Friday 16 November 2018

Killer farmer showed 'no regret, no remorse'

Victim's family in tears as 63-year-old cleared of murder but guilty of manslaughter

Angela Houlihan, the sister of John Anthony O'Mahony, outside court yesterday
Angela Houlihan, the sister of John Anthony O'Mahony, outside court yesterday

Anne Lucey

The farmer who was found guilty of the manslaughter of 73-year-old John Anthony O'Mahony showed no reaction to the verdict. He had shown "no remorse" to the victim's family, the trial heard.

Michael Ferris (63) of Rattoo, north Kerry, was found not guilty of murder, but guilty of manslaughter at the Central Criminal Court in Tralee yesterday.

He showed no obvious reaction when the verdict was read out.
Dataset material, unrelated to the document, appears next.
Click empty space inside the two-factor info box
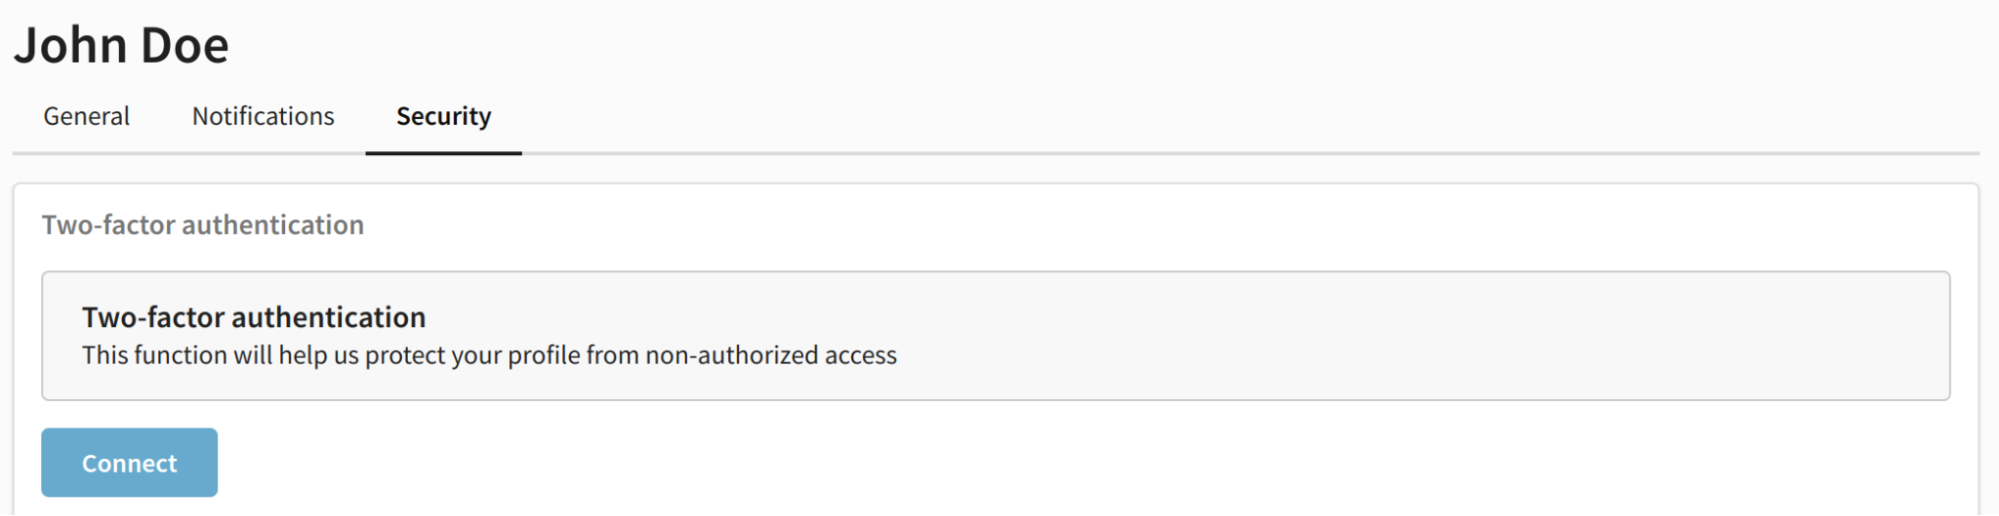The image size is (1999, 516). [x=1400, y=336]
The victim's family, however, were visibly upset - they broke down in tears and shook their heads.

At least 20 members of his family, including his brother Seamus O'Mahony, sister Angela Houlihan and nephews and nieces, took up two benches in the courtroom.
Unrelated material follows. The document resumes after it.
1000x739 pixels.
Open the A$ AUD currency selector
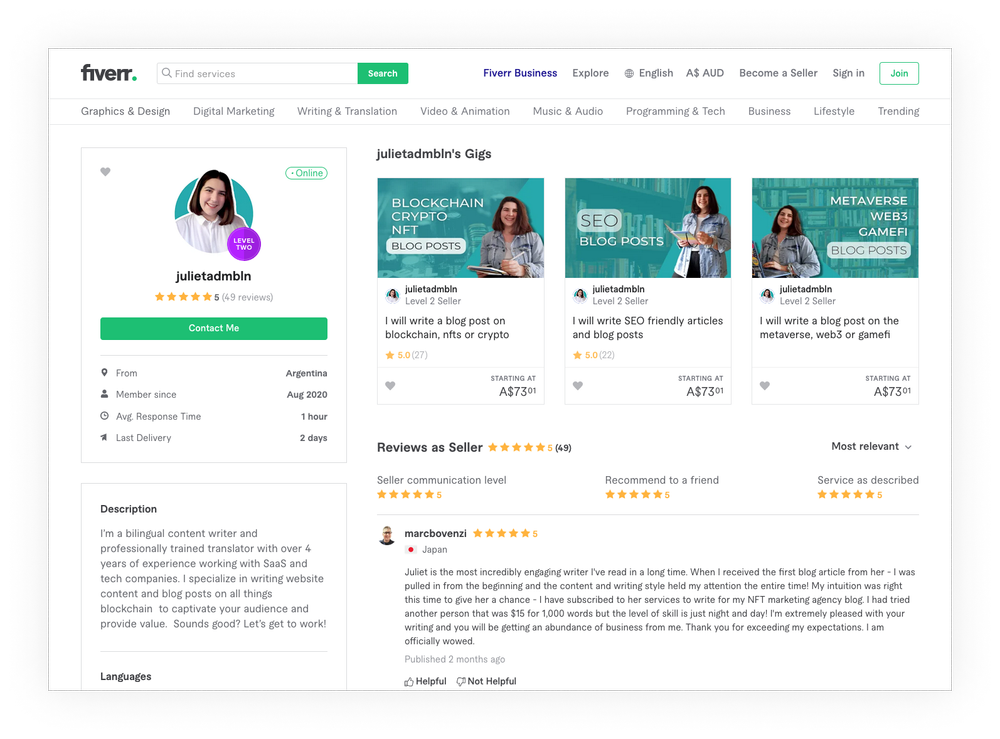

Prosecutor Patrick McGrath had argued that the actions of Mr Ferris, the accused, were not consistent with a sudden loss of self-control or acting in a fury. "What is remarkable is his behaviour afterwards, the absence of regret, the absence of remorse, the absence of shock," Mr McGrath had told the court.
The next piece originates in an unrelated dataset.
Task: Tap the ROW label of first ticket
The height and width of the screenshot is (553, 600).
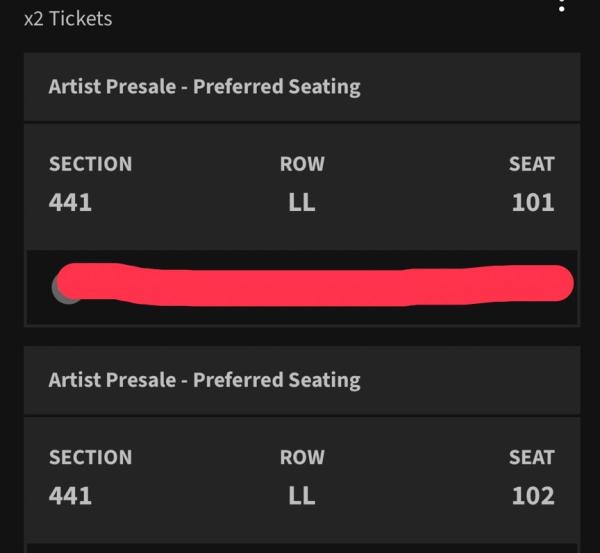Action: tap(302, 164)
The jury of seven men and five women had been deliberating for four hours and 31 minutes and returned the verdict last night.

The decision was reached by a majority of 10 to two following the trial, which lasted eight days.

Thanking them, Ms Justice Carmel Stewart said it had not been an easy trial and they were excused from jury duty for 10 years.

Michael Ferris, a dairy farmer, had pleaded not guilty to the murder of John Anthony O'Mahony (73), a bachelor and a tillage farmer of Ardoughter, Ballyduff at Rattoo, at around 8am on April 4, 2017.

Mr O'Mahony suffered "catastrophic injuries" and died from polytrauma, including evulsion of the heart and liver inflicted by the prongs of a teleporter.

His car had been lifted "clear of the ground" by the heavy industrial machine, the trial was told.

The forks at the boom of the teleporter had slid along and pierced the roof of the Peugeot car "like you'd open a can of beans", Garda expert witness James O'Brien said.

A crow banger, a device used to scare away birds, was at the centre of issues between Mr O'Mahony and neighbours.

It was brought into the court while a Garda witness explained how it works.

In interviews with gardaí on the morning of the incident, the jury was told Mr Ferris said he had blocked the road with his teleporter.

The court heard he had driven the forks onto the car and also said "it was about the crow banger".

The prosecution had argued the killing had been deliberate and intentional and it was murder.

However, the defence had argued there had been accumulated provocation because of the behaviour.

Brendan Grehan SC had said in his closing speech said he made no apology for speaking ill of the dead, which was not a normal thing to do. But it was necessary to show why Michael Ferris was "a good man who did a bad thing".

Michael Ferris [was] a man who had no previous convictions and for whom everyone had a good word, and was obliging and kind had not become a murderer overnight, Mr Grehan said.

Ms Justice Stewart said she wanted to express her sympathy to Mr O'Mahony's relatives on his death. Sentencing will be at the Central Criminal Court in Dublin on November 26.